Семеня, входит дочка Марселя от первого брака, очаровательная маленькая девочка. Она хочет, чтобы папочка подарил ей новую куклу.
Марсель выписывает банковский чек, вызывает колокольчиком экономку, вручает ей чек и велит немедленно купить малышке самую красивую куклу в Брюсселе... Цена - это он подчеркивает особо - "цена не играет роли".
Вечером мы с Марселем принимаем гостей.
Каждому новому гостю он повторяет то, что уже несколько недель радостно и гордо провозглашает своим друзьям: "C'est ma femme - madame Tschechowa".
Но теперь в его голосе нет прежней радости - скорее слышится странное напряжение, которое чувствовалось днем, когда он спросил меня: "А зачем тебе деньги?..."
И тем не менее я невозмутимо улыбаюсь гостям.
Холодные закуски поражают воображение. Нет недостатка ни в чем, чего бы ни пожелал привередливый гурман.
Около полуночи общество расходится, остаются лишь два-три друга Марселя, и он предлагает, чтобы мы отправились в бар.
Когда мы приходим туда, выясняется, что Марсель и его друзья здесь хорошо известны. "Почему бы и нет?" - думаю я. Но вскоре я понимаю, что мы не просто в баре, а в "заведении". Мой муж и его друзья флиртуют со смазливыми девицами, словно меня нет. Марсель обещает Лу, особенно породистой красавице, навестить ее на следующей неделе.
На следующей неделе я должна сниматься в Берлине...
Я прошу Марселя, чтобы он отвез меня домой. Его друзья еще остаются.
Я спрашиваю Марселя, почему он меня унижает.
Он усмехается:
– Ты же моя жена...
Марсель уже больше не улыбается. Взгляд его беспокоен, в глазах внезапно вспыхивает болезненный блеск. Мне приходят на память слова берлинского врача: "...чрезмерное нервное и духовное перенапряжение"...
– Я ожидаю от моей жены, - говорит Марсель, - что она будет всегда рядом. Мне нужна она. Мне нужна и физическая близость, постоянно, каждый день и каждую ночь.
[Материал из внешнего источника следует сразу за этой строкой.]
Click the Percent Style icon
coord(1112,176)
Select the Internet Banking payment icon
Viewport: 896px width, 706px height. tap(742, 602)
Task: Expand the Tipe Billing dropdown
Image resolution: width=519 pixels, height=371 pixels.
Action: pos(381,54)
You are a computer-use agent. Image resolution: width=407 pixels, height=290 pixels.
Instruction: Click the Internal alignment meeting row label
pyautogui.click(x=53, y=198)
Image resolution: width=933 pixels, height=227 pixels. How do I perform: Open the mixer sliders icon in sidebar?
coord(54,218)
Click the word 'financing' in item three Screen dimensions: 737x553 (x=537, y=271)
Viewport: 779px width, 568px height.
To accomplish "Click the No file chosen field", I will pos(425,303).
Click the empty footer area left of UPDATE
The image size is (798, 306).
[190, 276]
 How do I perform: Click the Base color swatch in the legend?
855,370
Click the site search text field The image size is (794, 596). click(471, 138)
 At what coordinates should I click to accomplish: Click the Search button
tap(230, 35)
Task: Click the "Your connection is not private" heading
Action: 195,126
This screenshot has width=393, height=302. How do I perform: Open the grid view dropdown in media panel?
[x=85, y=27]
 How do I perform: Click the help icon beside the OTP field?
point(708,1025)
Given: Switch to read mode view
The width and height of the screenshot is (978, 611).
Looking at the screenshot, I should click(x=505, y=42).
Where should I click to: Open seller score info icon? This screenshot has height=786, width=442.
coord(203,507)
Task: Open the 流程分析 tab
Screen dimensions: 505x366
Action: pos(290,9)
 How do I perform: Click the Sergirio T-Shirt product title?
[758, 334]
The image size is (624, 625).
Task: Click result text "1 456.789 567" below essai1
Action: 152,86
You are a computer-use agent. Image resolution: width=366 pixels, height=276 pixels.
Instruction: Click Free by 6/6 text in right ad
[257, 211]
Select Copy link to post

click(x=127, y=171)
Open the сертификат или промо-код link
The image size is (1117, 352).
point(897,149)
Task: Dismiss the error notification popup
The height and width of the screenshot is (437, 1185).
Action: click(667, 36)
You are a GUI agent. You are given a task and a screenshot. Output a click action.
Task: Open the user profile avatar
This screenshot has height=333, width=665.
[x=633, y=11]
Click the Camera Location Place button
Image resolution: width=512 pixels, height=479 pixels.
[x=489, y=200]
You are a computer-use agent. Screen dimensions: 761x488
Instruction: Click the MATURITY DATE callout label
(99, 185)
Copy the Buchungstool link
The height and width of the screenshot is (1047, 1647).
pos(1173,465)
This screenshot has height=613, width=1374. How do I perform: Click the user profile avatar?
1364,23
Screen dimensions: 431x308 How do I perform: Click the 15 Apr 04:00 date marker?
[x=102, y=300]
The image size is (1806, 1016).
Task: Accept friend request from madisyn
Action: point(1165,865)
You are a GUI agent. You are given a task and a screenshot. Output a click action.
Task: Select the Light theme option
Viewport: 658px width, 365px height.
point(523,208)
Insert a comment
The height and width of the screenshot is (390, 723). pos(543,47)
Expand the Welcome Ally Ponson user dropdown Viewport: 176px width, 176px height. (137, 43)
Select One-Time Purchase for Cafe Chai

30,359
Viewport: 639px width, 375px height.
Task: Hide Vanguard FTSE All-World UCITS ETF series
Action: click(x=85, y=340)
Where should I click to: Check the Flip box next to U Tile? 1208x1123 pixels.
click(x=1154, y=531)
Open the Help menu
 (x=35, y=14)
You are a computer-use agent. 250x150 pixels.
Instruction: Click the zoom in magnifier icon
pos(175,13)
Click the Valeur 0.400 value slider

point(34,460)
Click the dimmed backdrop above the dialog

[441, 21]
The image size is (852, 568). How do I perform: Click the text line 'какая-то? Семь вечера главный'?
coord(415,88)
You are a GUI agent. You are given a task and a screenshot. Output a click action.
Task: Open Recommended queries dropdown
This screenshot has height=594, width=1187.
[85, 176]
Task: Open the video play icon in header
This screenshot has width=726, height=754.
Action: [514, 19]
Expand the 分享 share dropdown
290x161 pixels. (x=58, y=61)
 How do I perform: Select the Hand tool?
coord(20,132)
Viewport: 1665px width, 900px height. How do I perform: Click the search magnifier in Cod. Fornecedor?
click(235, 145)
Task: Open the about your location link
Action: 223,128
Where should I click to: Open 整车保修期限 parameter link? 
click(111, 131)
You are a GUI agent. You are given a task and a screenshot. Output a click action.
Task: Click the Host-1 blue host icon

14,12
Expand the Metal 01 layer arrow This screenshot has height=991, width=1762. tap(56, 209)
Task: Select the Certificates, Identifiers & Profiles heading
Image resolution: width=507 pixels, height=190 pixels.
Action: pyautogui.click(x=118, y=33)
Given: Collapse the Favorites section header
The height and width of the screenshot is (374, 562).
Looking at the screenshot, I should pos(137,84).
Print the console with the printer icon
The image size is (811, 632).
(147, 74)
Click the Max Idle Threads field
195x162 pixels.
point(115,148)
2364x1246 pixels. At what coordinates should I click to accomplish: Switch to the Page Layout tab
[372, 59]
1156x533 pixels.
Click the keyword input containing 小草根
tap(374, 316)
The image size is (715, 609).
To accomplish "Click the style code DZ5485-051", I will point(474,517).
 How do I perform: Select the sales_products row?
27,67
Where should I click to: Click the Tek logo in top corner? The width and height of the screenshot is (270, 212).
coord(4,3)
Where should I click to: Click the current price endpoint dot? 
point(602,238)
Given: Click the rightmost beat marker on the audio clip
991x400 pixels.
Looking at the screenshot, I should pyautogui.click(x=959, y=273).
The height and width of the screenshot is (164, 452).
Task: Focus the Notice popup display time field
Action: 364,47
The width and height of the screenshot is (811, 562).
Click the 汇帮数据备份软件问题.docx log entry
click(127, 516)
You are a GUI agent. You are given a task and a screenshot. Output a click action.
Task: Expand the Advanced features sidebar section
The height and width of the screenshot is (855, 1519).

Если моя собственная жена избегает меня, я иду к другим женщинам... я вынужден это делать, понимаешь ли ты меня, я вынужден...
Я обескураженно молчу. Потом тихо спрашиваю:
– Когда же я избегала тебя?..
– Тебя не бывает неделями, часто месяцами.
– Ты же знал, что я не откажусь от своей работы. Ты был с этим согласен.
– Я надеялся, что однажды ты меня полюбишь больше, чем свою работу. И я был твердо уверен, что ты покинешь эту ужасную страну...
– Я не брошу свою профессию, - говорю я упрямо и еще раз твердо подчеркиваю это, хотя знаю, что Марсель не переносит подобного своеволия.
Он пожимает плечами:
– Если это делает тебя счастливой...
Мы еще несколько раз видимся в Берлине и Брюсселе. После каждого расставания я надеюсь, что мы встретимся другими, что месяцы разлуки сделают нас внутренне ближе. Но я заблуждаюсь. Марселю нужна постоянная физическая близость...
Во время моего последнего пребывания в Брюсселе я узнаю от эмигрантов, что в Германии существуют концентрационные лагеря; они описывают по-дробности, рассказывают о терроре СС. До сих пор я не верила этим слухам, но то, что сейчас мне рассказывают эмигранты, не вызывает сомнений.
Мне на память приходят слова Марселя: "...ты покинешь эту ужасную страну"...
Я вспоминаю банкира Штерна, который однажды спас меня из, казалось бы, безвыходного положения, и еду к нему в Лейпциг. Он действительно в ближайшее время ожидает самого худшего. Тогда я безотлагательно спешу к Герингу.
– И что вам дался этот Штерн?
– спрашивает он меня скептически, предостерегающе.
Я рассказываю ему всю историю и, к удивлению, встречаю понимание. Что стоит для людей, которые упрятывают в лагеря тысячи невинных, вдруг сжалиться над одним-единственным из них? Означает ли это, что в каком-то уголке их сознания все-таки живет ощущение вины и они стараются отделаться одним добрым делом?